A bit later, the total disaster happened: The camera's screen broke while I was travelling. This must have happened while it was in my rucksack – a crowded rucksack perhaps but not exactly being thrown around. The internet suggests that this is isn't entirely uncommon but Canon takes the position that this is due to inadequate handling of the camera. I'd say it's due to poor engineering. If a camera that's made to be carried around breaks due to the stresses of being carried around that's a bad thing.

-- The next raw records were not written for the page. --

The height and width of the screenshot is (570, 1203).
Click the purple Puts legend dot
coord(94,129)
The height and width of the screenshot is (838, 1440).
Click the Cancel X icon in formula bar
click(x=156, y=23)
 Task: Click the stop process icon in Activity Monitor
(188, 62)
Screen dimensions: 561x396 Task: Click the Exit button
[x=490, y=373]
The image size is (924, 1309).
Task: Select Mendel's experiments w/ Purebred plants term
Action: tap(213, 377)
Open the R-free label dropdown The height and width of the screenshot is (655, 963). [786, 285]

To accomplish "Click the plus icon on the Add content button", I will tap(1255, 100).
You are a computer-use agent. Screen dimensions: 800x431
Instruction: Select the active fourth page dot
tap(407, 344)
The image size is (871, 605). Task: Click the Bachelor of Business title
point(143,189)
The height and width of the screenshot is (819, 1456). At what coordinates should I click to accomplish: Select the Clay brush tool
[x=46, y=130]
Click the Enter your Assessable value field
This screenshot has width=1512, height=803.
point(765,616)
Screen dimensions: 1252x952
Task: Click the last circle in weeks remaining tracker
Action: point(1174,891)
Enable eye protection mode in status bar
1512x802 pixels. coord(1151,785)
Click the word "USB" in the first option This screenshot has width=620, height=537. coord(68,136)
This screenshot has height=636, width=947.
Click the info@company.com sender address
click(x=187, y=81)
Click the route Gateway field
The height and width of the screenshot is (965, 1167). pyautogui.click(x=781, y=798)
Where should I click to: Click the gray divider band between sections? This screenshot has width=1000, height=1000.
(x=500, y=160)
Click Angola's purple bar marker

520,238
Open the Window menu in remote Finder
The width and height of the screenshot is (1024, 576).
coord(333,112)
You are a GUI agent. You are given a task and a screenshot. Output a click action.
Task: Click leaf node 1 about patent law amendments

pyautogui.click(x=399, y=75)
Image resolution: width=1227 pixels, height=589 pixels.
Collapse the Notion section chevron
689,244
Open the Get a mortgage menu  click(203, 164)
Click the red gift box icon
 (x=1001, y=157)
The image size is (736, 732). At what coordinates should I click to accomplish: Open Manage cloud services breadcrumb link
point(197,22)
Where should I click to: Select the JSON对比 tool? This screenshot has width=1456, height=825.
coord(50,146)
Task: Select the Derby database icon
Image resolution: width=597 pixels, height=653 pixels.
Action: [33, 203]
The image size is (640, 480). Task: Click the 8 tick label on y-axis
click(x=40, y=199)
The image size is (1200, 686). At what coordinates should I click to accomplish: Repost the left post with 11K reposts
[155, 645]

And the broken screen also reveals a number of conceptual problems with the camera. Putting most of the camera's controls and the feedback for them in the on-screen display, means that is becomes pretty much impossible to do anything non-trivial with the camera once the screen is broken. The only workaround I found was to use the camera's TV adaptor to at least make sure I have useful settings when taking it with me. I have to hope that I don't accidentally change those settings when I am on the road though. I found it essential to turn the photo-display after taking a photo off, for example, as the screen's bright backlight really hurts when your eye is close to the screen while looking through the viewfinder. A viewfinder which is really tiny and somewhat imprecise, by the way.

Looks like Canon are trying hard to turn me into an unhappy customer after all these years.

In the end I sold the camera (as broken) on eBay and got a surprising 70 Euros for it. I used those to buy one of the follow-up models that was on special offer.